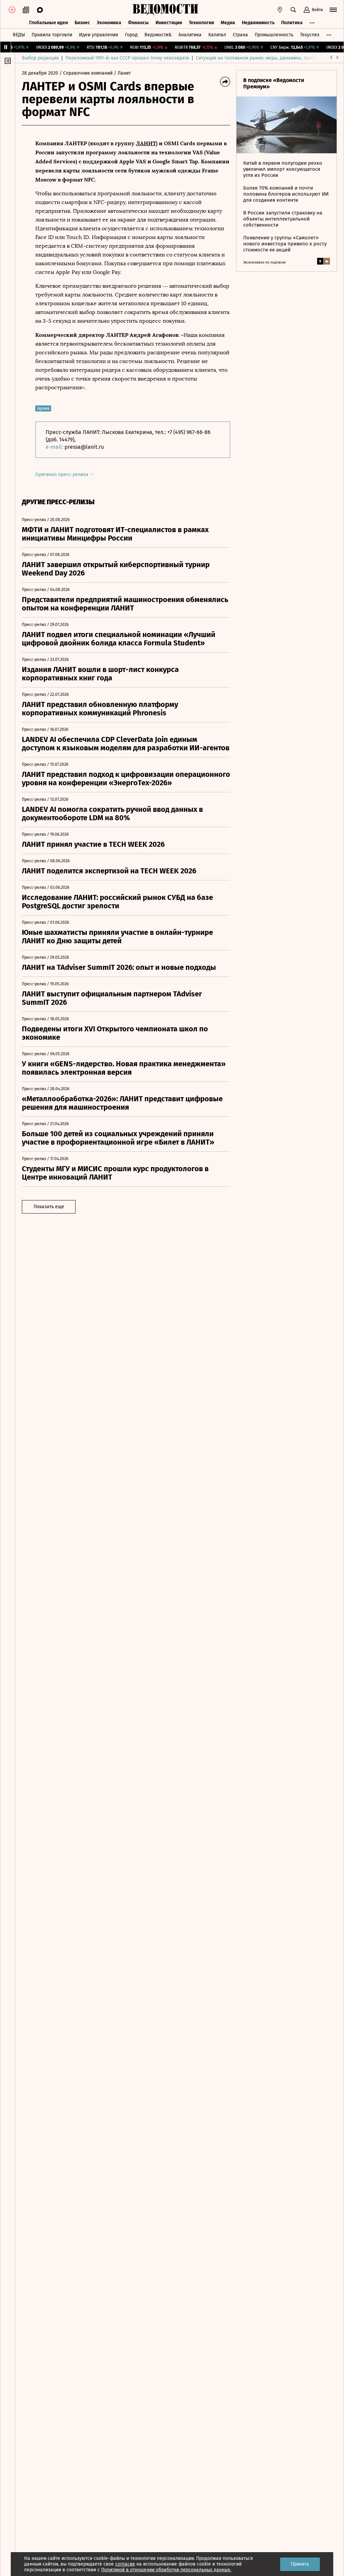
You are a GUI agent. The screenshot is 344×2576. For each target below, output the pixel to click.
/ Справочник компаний (86, 73)
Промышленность (274, 35)
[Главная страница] (165, 10)
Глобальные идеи (48, 23)
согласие (125, 2564)
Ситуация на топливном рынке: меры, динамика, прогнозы (260, 58)
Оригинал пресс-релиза (62, 474)
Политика (292, 23)
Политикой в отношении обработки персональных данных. (166, 2570)
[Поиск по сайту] (293, 9)
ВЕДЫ (19, 35)
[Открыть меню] (333, 9)
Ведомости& (158, 35)
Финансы (138, 23)
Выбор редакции (40, 58)
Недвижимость (258, 23)
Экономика (109, 23)
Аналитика (190, 35)
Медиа (228, 23)
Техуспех (309, 35)
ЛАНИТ (146, 143)
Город (131, 35)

....................

| Instructions for the task |
From the first record to the last, copy everything exactly except the pictures.

| Worked solution |
You are a GUI agent. The screenshot is 344×2576. For each target below, output the pixel to click.
/ Справочник компаний (86, 73)
Промышленность (274, 35)
[Главная страница] (165, 10)
Глобальные идеи (48, 23)
согласие (125, 2564)
Ситуация на топливном рынке: меры, динамика, прогнозы (260, 58)
Оригинал пресс-релиза (62, 474)
Политика (292, 23)
Политикой в отношении обработки персональных данных. (166, 2570)
[Поиск по сайту] (293, 9)
ВЕДЫ (19, 35)
[Открыть меню] (333, 9)
Ведомости& (158, 35)
Финансы (138, 23)
Выбор редакции (40, 58)
Недвижимость (258, 23)
Экономика (109, 23)
Аналитика (190, 35)
Медиа (228, 23)
Техуспех (309, 35)
ЛАНИТ (146, 143)
Город (131, 35)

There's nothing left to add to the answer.